Robert M. Schwartz
Reading Intervention/Read 180 Section
CCSS.ELA-LITERACY.RI.9-10.1: Cite strong and thorough textual evidence to support analysis of what the text says explicitly as well as inferences drawn from the text.
Students will be spending much of their time focusing on fundamental concepts such as main idea and supporting details, however the texts they they will be using by Alexie and Nagle provide opportunity to delve deeper into complex and poignant themes - making inferences will certainly be part of the summary practice and journal reactions composed by students in this curricular unit. CCSS.ELA-LITERACY.RI.9-10.2: Determine a central idea of a text and analyze its development over the course of the text, including how it emerges and is shaped and refined by specific details; provide an objective summary of the text.
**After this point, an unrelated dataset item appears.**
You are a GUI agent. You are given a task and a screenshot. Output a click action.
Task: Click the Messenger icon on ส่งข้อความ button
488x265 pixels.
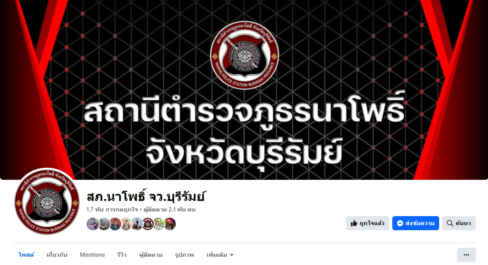pos(400,223)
The primary focus of this aspect of the curricular unit is to locate and identify main idea and supporting details in a text, as well as composing an effective summary.
CCSS.ELA-LITERACY.RI.9-10.7: Analyze various accounts of a subject told in different mediums (e.g., a person's life story in both print and multimedia), determining which details are emphasized in each account.
For each American Indian-focused texts in this aspect of the curricular unit, students will have the opportunity to both read the text and view the stories visually - in a play performance of Sliver of a Full Moon and the film version of This Is What It Means to Say Phoenix, Arizona, entitled Smoke Signals. In a global landscape of increasingly multi-media presence, it is important for students to be able to discern details differing from text to screen, and the significance of both.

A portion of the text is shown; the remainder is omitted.